En suma, no se cuenta con una mínima base justificativa de que estemos ante alguna de las modalidades falsarias tipificadas penalmente.

CUARTO.- El hecho de que el Colegio de arquitectos dejara de responder al requerimiento efectuado, el 12 de marzo de 1996, en el juicio civil de menor cuantía 340/97 sobre el citado documento, únicamente revela una falta de respuesta que, en esos momentos, ni afirma ni niega la existencia del documento en su poder. Pero luego, en las presentes diligencias penales., el mencionado Colegio emitió un certificado y un informe posterior ( folios 270 y 319 y 320) donde se expresa con claridad: Que el referido documento se encontraba en el expediente de referencia dentro de la documentación depositada en el Colegio por el arquitecto Sr. Juan Pedro , junto con fotocopias de informes referidos al estado de las obras, correspondencia y actas de reuniones ( documentos que se adjuntan por fotocopia). Que no se puede precisar si fue el propio arquitecto en persona quien entregó el documento o sus colaboradores. Que tampoco pueden precisar si dicho documento se presentó cuando el arquitecto cerró su despacho y se trasladó al extranjero o fue presentado con anterioridad. También se indica que no fue presentado conjuntamente con el certificado final pues si así se hubiere hecho no se habría visado el final de obra, y que dicho documento que visado porque no se presentó a visado. De todo ello se desprende que no hay indicio siquiera de que el mencionado documento se introdujera en el expediente depositado en el Colegió de arquitectos con posterioridad a la presentación de la documentación final de la obra ni, por ende, que se confeccionara ad hoc para presentarlo en el juicio civil.

Las consideraciones acerca de la trascendencia de haberse firmado por el arquitecto y aparejador el certificado final de obra sin estar terminadas y no haber presentado a visado ese documento que aquí se reputa falso, no determinan la falsedad penal del mismo sino que remiten al ámbito puramente civil donde se ha planteado la responsabilidad del arquitecto y aparejador por ello y se ha sostenido la falta de eficacia de ese documento no visado por el Colegio de arquitectos. Incluso es de observar que la propia parte querellante en el primer momento en que se presenta el aludido documento en juicio combate su eficacia en el plano civil, y sólo en el trámite del recurso de apelación, suscita esta cuestión penal.

QUINTO.- Al no existir suficientes elementos si quiera subsidiarios para continuar el proceso por supuesto delito de falsedad documental, tampoco puede proseguirse por la imputación de estafa procesal sustentada, en régimen concursal, sobre la base de la presentación de un documento falso en juicio.

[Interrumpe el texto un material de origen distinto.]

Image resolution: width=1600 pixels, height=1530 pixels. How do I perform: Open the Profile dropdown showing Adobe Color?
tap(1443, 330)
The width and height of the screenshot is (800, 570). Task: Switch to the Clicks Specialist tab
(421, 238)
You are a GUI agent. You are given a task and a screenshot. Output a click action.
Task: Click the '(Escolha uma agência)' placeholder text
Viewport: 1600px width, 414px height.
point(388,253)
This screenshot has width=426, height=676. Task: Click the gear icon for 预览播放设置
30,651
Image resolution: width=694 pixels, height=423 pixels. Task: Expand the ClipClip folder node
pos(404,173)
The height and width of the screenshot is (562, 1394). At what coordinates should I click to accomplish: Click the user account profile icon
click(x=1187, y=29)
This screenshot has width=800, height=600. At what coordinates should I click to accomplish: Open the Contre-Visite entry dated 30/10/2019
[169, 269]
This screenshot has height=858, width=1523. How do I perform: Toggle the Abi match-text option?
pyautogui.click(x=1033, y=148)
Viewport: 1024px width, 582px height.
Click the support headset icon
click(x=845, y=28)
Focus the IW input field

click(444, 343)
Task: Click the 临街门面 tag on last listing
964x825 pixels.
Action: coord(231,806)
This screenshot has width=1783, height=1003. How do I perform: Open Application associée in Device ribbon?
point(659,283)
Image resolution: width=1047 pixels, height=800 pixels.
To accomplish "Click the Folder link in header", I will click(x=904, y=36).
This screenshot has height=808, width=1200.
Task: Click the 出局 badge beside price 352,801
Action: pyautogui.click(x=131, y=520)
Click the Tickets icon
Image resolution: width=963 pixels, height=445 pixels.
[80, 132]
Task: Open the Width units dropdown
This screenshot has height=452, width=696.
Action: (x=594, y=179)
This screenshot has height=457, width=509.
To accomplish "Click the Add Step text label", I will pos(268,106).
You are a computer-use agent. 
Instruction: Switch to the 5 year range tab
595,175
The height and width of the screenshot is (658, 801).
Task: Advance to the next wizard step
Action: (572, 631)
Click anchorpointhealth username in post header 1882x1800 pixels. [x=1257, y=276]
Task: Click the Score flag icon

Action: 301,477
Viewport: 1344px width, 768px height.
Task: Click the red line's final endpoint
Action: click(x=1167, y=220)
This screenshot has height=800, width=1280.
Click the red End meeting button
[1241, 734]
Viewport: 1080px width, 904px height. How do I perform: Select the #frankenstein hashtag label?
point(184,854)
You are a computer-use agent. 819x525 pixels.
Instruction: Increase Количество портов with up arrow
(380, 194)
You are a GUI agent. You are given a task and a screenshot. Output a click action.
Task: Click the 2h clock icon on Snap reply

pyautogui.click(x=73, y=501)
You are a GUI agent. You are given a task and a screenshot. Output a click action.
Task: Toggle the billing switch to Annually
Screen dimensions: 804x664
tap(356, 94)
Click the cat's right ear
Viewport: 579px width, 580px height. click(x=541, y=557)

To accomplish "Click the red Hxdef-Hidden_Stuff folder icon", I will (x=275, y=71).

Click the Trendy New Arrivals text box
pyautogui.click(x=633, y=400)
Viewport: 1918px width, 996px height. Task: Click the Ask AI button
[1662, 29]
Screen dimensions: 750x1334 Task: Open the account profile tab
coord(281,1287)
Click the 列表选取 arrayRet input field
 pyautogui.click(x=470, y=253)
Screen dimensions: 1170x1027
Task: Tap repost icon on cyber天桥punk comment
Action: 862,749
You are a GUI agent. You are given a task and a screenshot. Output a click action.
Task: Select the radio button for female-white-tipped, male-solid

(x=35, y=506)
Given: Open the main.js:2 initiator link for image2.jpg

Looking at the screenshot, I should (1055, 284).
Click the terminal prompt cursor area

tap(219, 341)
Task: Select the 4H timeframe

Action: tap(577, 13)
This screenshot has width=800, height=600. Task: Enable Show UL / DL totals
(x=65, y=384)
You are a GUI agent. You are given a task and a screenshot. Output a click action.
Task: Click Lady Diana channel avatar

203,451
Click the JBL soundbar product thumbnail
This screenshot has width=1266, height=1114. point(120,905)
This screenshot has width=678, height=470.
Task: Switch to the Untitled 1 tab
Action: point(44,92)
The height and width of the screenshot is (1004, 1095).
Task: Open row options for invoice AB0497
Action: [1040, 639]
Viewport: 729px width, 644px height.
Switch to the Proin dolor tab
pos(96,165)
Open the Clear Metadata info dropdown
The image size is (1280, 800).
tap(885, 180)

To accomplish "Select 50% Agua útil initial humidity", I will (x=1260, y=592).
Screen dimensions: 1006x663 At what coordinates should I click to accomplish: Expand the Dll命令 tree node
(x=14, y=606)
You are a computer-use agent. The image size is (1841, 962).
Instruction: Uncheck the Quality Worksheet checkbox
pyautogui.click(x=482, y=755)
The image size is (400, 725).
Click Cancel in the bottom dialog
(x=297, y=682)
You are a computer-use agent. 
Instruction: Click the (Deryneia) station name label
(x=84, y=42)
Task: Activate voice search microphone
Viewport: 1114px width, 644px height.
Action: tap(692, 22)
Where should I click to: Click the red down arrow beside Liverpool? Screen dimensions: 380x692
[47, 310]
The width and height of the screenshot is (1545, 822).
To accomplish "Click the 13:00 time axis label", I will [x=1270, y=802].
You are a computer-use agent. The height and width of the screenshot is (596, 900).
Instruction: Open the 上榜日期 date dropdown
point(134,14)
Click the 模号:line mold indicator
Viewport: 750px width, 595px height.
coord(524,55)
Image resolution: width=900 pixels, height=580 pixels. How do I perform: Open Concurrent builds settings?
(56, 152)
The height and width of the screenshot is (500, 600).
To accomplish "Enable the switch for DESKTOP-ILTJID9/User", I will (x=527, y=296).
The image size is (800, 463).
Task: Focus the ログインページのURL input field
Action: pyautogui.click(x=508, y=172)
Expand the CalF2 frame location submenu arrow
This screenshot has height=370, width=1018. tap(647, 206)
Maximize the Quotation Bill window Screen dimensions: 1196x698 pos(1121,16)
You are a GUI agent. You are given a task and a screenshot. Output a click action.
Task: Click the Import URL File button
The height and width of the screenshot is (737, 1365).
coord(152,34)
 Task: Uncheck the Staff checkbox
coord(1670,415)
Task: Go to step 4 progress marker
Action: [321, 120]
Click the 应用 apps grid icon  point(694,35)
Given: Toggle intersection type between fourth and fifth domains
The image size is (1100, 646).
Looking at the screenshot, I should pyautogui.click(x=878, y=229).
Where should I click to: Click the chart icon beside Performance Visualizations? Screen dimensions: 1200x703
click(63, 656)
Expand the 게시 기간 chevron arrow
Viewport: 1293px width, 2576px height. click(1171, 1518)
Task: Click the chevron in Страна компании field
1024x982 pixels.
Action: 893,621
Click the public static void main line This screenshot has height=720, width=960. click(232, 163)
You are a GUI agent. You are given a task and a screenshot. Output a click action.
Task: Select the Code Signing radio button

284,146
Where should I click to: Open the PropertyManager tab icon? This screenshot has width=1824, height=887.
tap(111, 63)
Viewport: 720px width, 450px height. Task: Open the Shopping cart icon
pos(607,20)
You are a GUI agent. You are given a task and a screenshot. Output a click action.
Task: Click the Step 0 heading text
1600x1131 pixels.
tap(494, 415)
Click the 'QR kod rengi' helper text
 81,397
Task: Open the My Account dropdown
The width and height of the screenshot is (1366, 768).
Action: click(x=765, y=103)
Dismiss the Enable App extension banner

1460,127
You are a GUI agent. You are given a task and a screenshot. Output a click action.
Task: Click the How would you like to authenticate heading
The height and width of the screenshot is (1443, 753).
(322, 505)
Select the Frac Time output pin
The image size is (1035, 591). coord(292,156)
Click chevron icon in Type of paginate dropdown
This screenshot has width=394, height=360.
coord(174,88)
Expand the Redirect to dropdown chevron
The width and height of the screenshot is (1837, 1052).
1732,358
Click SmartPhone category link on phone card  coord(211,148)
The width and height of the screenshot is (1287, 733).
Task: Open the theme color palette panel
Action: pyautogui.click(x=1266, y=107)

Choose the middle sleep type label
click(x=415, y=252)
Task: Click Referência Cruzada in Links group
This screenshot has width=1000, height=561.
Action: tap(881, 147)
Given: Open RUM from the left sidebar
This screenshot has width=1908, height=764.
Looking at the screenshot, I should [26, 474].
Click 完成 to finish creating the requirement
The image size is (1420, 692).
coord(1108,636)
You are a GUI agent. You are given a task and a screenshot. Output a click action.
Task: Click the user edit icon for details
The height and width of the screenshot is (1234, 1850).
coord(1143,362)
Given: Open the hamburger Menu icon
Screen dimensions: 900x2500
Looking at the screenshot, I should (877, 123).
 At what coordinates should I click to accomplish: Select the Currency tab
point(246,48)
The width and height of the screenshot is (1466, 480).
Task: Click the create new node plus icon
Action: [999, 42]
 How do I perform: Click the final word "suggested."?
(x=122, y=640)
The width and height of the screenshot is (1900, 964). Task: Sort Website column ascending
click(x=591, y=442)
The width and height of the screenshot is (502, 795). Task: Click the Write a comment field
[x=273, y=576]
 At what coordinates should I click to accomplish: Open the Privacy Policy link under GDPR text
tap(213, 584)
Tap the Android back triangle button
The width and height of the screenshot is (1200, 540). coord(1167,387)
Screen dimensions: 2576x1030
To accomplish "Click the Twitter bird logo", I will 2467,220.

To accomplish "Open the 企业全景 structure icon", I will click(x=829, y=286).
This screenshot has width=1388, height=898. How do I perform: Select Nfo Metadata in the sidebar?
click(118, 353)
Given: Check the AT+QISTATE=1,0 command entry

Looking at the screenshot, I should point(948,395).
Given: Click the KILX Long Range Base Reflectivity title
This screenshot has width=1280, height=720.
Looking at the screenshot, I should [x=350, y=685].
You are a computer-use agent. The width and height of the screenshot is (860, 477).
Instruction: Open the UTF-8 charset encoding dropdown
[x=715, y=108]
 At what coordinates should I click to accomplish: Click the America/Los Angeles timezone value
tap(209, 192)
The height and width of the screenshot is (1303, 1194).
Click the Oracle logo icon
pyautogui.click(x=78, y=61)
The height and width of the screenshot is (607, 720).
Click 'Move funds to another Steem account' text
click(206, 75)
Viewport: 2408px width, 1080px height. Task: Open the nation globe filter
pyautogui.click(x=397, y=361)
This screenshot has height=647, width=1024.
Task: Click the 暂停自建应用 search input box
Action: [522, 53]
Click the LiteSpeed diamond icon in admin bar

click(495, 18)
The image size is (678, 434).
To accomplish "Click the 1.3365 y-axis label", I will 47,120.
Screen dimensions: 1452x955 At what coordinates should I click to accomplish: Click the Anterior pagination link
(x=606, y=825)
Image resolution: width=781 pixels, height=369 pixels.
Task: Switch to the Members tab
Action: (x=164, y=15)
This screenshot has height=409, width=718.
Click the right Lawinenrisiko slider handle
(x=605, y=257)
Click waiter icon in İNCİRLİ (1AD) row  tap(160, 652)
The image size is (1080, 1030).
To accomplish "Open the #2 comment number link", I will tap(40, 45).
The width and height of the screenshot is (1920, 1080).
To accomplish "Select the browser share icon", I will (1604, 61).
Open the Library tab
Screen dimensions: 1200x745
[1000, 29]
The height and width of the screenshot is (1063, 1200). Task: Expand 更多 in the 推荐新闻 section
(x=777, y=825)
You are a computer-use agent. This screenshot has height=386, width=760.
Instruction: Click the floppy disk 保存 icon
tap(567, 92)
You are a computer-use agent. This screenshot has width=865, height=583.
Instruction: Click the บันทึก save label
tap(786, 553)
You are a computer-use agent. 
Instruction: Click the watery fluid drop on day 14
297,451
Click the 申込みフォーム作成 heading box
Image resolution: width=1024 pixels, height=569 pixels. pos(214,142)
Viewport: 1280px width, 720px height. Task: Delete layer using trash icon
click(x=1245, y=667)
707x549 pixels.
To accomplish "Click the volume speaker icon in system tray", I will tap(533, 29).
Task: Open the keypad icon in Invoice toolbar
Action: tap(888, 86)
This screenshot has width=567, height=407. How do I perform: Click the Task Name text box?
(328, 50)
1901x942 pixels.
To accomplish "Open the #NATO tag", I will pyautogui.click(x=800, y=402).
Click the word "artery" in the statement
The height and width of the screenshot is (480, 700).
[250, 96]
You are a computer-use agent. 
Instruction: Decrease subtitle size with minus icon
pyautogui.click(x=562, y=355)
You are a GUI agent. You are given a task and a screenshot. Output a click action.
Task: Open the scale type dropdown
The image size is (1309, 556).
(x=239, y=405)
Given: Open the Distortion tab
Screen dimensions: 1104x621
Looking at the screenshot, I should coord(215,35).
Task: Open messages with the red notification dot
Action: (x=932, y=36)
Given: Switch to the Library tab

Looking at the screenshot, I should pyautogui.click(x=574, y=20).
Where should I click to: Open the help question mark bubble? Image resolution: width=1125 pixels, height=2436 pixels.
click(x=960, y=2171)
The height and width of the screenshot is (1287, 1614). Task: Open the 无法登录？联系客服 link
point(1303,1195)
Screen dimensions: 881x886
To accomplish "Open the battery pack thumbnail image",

SEXTO.- Todo lo expuesto conduce a la desestimación del recurso de apelación, manteniendo la resolución de sobreseimiento acordada en la instrucción y declarando de oficio las costas de ésta alzada art. 240 de la Ley de Enjuiciamiento Criminal )

Vistas los articulas citados y demás de general y pertinente aplicación.

Fallo

La Sala ACUERDA:

Desestimar el recurso de apelación interpuesto por la sociedad Agropecuaria e Industrial La Monjia SA, representada por el Procurador Sr. Palacios Belarroa, y asistida por el Letrado Sr., Sánchez Pardo.

Confirmar el Auto de 9 de julio de 1998, y posterior de 30 de septiembre de 1998, dictados por el Juzgado de Instrucción n° 2 de Soria en las presentes Diligencias previas 1154/96, que acuerdan el Sobreseimiento provisional de las presentes actuaciones, por no resultar debidamente justificada la perpetración de los delitos que dieron origen a las mismas.

Las costas causadas se declaran de oficio.

Notifíquese en forma la presente resolución a las partes personadas.

Así lo acuerdan y firman los Ilmos. Sres., de la Sala, Doy fe.